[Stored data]
● ● ●

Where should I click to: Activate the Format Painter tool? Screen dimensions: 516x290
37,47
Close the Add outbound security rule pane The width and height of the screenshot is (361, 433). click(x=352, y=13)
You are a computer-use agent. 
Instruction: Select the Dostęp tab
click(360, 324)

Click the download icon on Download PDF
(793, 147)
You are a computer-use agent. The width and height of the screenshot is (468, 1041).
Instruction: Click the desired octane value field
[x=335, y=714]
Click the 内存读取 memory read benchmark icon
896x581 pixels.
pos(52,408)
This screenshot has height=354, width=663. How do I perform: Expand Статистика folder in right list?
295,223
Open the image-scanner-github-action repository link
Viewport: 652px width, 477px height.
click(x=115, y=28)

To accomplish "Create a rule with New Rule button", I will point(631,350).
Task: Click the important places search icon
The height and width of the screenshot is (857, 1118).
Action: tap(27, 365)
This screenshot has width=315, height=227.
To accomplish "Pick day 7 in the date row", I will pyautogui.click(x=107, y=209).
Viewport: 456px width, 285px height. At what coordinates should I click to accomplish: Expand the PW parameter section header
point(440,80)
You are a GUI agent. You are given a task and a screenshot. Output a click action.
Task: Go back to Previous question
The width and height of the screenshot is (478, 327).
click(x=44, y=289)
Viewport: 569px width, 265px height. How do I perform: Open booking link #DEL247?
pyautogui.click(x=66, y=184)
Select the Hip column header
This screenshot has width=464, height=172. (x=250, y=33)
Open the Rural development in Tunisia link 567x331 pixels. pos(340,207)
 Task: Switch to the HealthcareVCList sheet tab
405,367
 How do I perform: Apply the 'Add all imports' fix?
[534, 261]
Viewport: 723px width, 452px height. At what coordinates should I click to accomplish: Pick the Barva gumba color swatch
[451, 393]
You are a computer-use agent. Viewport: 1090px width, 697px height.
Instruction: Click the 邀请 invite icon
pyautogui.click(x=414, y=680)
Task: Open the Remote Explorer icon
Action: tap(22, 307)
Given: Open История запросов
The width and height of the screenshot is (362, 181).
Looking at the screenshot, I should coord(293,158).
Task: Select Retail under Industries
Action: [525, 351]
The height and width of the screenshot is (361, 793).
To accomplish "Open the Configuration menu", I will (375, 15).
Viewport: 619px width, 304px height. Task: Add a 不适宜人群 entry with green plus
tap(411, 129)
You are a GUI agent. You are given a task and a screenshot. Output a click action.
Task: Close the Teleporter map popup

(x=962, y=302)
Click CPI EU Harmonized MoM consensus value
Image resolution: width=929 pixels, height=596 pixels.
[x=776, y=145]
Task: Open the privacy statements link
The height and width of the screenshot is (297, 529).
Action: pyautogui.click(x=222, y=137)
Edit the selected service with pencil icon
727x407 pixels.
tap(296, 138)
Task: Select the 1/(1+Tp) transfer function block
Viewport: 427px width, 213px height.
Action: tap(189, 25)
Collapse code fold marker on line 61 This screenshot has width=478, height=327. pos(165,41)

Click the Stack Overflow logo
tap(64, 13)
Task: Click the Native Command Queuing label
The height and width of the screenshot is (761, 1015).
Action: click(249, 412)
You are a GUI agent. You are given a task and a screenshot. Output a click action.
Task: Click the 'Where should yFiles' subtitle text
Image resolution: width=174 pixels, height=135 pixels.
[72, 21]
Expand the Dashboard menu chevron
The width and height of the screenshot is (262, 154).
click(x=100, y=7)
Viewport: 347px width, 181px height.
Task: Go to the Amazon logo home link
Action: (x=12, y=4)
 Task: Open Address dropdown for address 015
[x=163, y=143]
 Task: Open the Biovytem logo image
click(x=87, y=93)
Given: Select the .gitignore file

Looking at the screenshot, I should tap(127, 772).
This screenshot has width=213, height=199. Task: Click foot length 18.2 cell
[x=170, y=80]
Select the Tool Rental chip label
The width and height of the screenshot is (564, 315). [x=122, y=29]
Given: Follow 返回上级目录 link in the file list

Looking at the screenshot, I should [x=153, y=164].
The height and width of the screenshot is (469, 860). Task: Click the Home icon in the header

● ● ●

__ABOUT THIS TASK__. Every record shown above must be echoed exactly.

__TASK ANSWER__.
Where should I click to: Activate the Format Painter tool? Screen dimensions: 516x290
37,47
Close the Add outbound security rule pane The width and height of the screenshot is (361, 433). click(x=352, y=13)
You are a computer-use agent. 
Instruction: Select the Dostęp tab
click(360, 324)

Click the download icon on Download PDF
(793, 147)
You are a computer-use agent. The width and height of the screenshot is (468, 1041).
Instruction: Click the desired octane value field
[x=335, y=714]
Click the 内存读取 memory read benchmark icon
896x581 pixels.
pos(52,408)
This screenshot has height=354, width=663. How do I perform: Expand Статистика folder in right list?
295,223
Open the image-scanner-github-action repository link
Viewport: 652px width, 477px height.
click(x=115, y=28)

To accomplish "Create a rule with New Rule button", I will point(631,350).
Task: Click the important places search icon
The height and width of the screenshot is (857, 1118).
Action: tap(27, 365)
This screenshot has width=315, height=227.
To accomplish "Pick day 7 in the date row", I will pyautogui.click(x=107, y=209).
Viewport: 456px width, 285px height. At what coordinates should I click to accomplish: Expand the PW parameter section header
point(440,80)
You are a GUI agent. You are given a task and a screenshot. Output a click action.
Task: Go back to Previous question
The width and height of the screenshot is (478, 327).
click(x=44, y=289)
Viewport: 569px width, 265px height. How do I perform: Open booking link #DEL247?
pyautogui.click(x=66, y=184)
Select the Hip column header
This screenshot has width=464, height=172. (x=250, y=33)
Open the Rural development in Tunisia link 567x331 pixels. pos(340,207)
 Task: Switch to the HealthcareVCList sheet tab
405,367
 How do I perform: Apply the 'Add all imports' fix?
[534, 261]
Viewport: 723px width, 452px height. At what coordinates should I click to accomplish: Pick the Barva gumba color swatch
[451, 393]
You are a computer-use agent. Viewport: 1090px width, 697px height.
Instruction: Click the 邀请 invite icon
pyautogui.click(x=414, y=680)
Task: Open the Remote Explorer icon
Action: tap(22, 307)
Given: Open История запросов
The width and height of the screenshot is (362, 181).
Looking at the screenshot, I should coord(293,158).
Task: Select Retail under Industries
Action: [525, 351]
The height and width of the screenshot is (361, 793).
To accomplish "Open the Configuration menu", I will (375, 15).
Viewport: 619px width, 304px height. Task: Add a 不适宜人群 entry with green plus
tap(411, 129)
You are a GUI agent. You are given a task and a screenshot. Output a click action.
Task: Close the Teleporter map popup

(x=962, y=302)
Click CPI EU Harmonized MoM consensus value
Image resolution: width=929 pixels, height=596 pixels.
[x=776, y=145]
Task: Open the privacy statements link
The height and width of the screenshot is (297, 529).
Action: pyautogui.click(x=222, y=137)
Edit the selected service with pencil icon
727x407 pixels.
tap(296, 138)
Task: Select the 1/(1+Tp) transfer function block
Viewport: 427px width, 213px height.
Action: tap(189, 25)
Collapse code fold marker on line 61 This screenshot has width=478, height=327. pos(165,41)

Click the Stack Overflow logo
tap(64, 13)
Task: Click the Native Command Queuing label
The height and width of the screenshot is (761, 1015).
Action: click(249, 412)
You are a GUI agent. You are given a task and a screenshot. Output a click action.
Task: Click the 'Where should yFiles' subtitle text
Image resolution: width=174 pixels, height=135 pixels.
[72, 21]
Expand the Dashboard menu chevron
The width and height of the screenshot is (262, 154).
click(x=100, y=7)
Viewport: 347px width, 181px height.
Task: Go to the Amazon logo home link
Action: (x=12, y=4)
 Task: Open Address dropdown for address 015
[x=163, y=143]
 Task: Open the Biovytem logo image
click(x=87, y=93)
Given: Select the .gitignore file

Looking at the screenshot, I should tap(127, 772).
This screenshot has width=213, height=199. Task: Click foot length 18.2 cell
[x=170, y=80]
Select the Tool Rental chip label
The width and height of the screenshot is (564, 315). [x=122, y=29]
Given: Follow 返回上级目录 link in the file list

Looking at the screenshot, I should [x=153, y=164].
The height and width of the screenshot is (469, 860). Task: Click the Home icon in the header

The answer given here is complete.